3.4 Behavioral and emotional assessment
Mixed 2 × 2 ANOVAs showed no main effect of syndrome (Int: F(1,21) = 0.504, p = 0.480, ηp2 = 0.010; Ext: F(1,21) = 1.614, p = 0.218, ηp2 = 0.050) and time (Int: F(1,21) = 0.603, p = 0.446, ηp2 = 0.040; Ext: F(1,21) = 2.402, p = 0.136, ηp2 = 0.129) as well as interaction effect (Int: F(1,21) = 0.119, p = 0.734, ηp2 = 0.002; Ext: F(1,21) = 0.501, p = 0.487, ηp2 = 0.007) either in Internalizing or Externalizing symptoms; whereas there was a significant main effect of time (F[1,22] = 5.92, p = 0.039, ηp2 = 0.21) in the Total problems score.
According to CARS data, the main effect of syndrome was not significant (F[1,26] = 0.550, p = 0.465, ηp2 = 0.021), as well as the main effect of time (F[1,26] = 1.027, p = 0.320, ηp2 = 0.015) and their interaction (F[1,26] = 4.032, p = 0.055, ηp2 = 0.087) (Figure 3, Table 3).

CBCL | ||
---|---|---|
Internalizing symptoms | ||
CdLS | 57.08 ± 9.59 | 55.82 ± 11.50 |
RSTS | 57.57 ± 8.79 | 58.93 ± 8.17 |
Externalizing symptoms | ||
CdLS | 51.42 ± 7.61 | 52.55 ± 8.80 |
RSTS | 54.14 ± 9.39 | 56.29 ± 7.41 |
Total score | ||
CdLS | 54.00 ± 9.33 | 59.50 ± 8.99 |
RSTS | 58.29 ± 9.00 | 61.21 ± 6.96 |
- Abbreviations: CBCL, child behavior checklist; CdLS, Cornelia de Lange syndrome; RSTS, Rubinstein-Taybi syndrome.
4 DISCUSSION
The present study has contributed to outlining the variating pathways of neuropsychiatric functioning and behavioral phenotypes from childhood to adolescence in CdLS and RSTS by setting up a longitudinal study design and matching both direct and indirect evaluations for guiding interventions' planning. The innovative aspect of our study deals with the methodology adopted, which has allowed us to overcome the limits and cohort effects encountered in the previous cross-sectional studies. Moreover, to our knowledge, this is also the first study that has explored the age-dependent behavioral and emotional difficulties in such an early stage of life in both syndromes.
Overall, our findings highlighted that children affected by CdLS are subjected to a worse developmental trajectory, with decreasing scores or only slighter improvements, in all the investigated areas concerning the cognitive, linguistic, adaptive, behavioral and emotional development compared to those with RSTS.
In particular, two different developmental trajectories across syndromes emerged.
The cognitive profile of CdLS is subjected to a worsening trend with decreasing IQ/GQ scores from T0 to T1; whereas RSTS shows a stable IQ/GQ over time.

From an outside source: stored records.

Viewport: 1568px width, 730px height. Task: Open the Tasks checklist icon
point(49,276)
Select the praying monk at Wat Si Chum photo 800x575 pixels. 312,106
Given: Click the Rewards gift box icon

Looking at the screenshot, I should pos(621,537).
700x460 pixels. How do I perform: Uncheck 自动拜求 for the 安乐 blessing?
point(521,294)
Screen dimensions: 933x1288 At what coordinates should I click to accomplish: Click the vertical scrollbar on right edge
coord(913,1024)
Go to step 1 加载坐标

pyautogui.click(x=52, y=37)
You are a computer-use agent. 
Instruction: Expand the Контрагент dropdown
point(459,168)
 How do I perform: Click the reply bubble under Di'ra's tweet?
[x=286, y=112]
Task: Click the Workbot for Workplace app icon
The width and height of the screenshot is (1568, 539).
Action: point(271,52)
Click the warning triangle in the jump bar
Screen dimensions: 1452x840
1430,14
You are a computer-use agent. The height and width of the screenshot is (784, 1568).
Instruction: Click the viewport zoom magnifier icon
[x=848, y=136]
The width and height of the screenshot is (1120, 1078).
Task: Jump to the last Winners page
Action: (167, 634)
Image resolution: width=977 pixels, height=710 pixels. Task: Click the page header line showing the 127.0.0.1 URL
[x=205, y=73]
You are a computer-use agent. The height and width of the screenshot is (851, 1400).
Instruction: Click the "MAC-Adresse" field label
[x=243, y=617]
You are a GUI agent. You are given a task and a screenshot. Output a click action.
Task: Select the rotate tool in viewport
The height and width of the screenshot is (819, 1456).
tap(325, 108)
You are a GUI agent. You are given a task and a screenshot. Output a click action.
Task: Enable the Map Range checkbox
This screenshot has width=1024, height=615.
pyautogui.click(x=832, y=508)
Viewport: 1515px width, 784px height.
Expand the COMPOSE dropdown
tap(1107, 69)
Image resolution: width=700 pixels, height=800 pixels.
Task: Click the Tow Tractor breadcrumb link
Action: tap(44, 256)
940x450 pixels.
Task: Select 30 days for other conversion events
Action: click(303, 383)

It is worth mentioning that CdLS and RSTS cognitive level at T0 is comparable. Therefore, we might acknowledge that the IQ is not an influential variable able to explain a relevant quote of variance of the behavioral phenotype changes. In contrast, individuals with CdLS show a downward trend in cognitive abilities at T1. In this case, it could not be possible to exclude a potential influence of the IQ on the achievement of the developmental milestones. However, divergent results emerged from the study by Giani et al. (2022) that outlined how changes in behavioral phenotypes across the lifespan are independent of IQ but associated with autistic traits. In our case, no relevant differences in autistic traits emerged between the two timepoints of assessment in CdLS individuals. Therefore, changing pathways in behavioral phenotypes might be considered independent of both IQ and ASD-related symptoms. Significant differences between syndromes emerged also in the analyses of the adaptive skills in various life's domains. Notably, communication abilities improve more over time in RSTS than in CdLS, whereas socialization abilities increase longitudinally both in CdLS and in RSTS, even if less in individuals with CdLS. A relevant improvement of global adaptive behaviors has been detected in both syndromes, with a higher growth of adaptive functioning in RSTS than in CdLS from T0 to T1. This result offers a divergent perspective from the previous studies (Basile et al., 2007; Kline et al., 2018; Olioso et al., 2009) that reported a decrease of adaptive behaviors with age in individuals with CdLS. Similarly, Cochran et al. (2019) demonstrated a significant decline in standard scores in all areas of adaptive behavior alongside stability of age equivalent scores in a 7-years follow-up, suggesting adaptive behaviors are likely to be plateaued. Concerning RSTS, our study has contributed to filling the existing research gap in the literature, providing missing information about adaptive skills and behaviors and their evolution over time in this target population.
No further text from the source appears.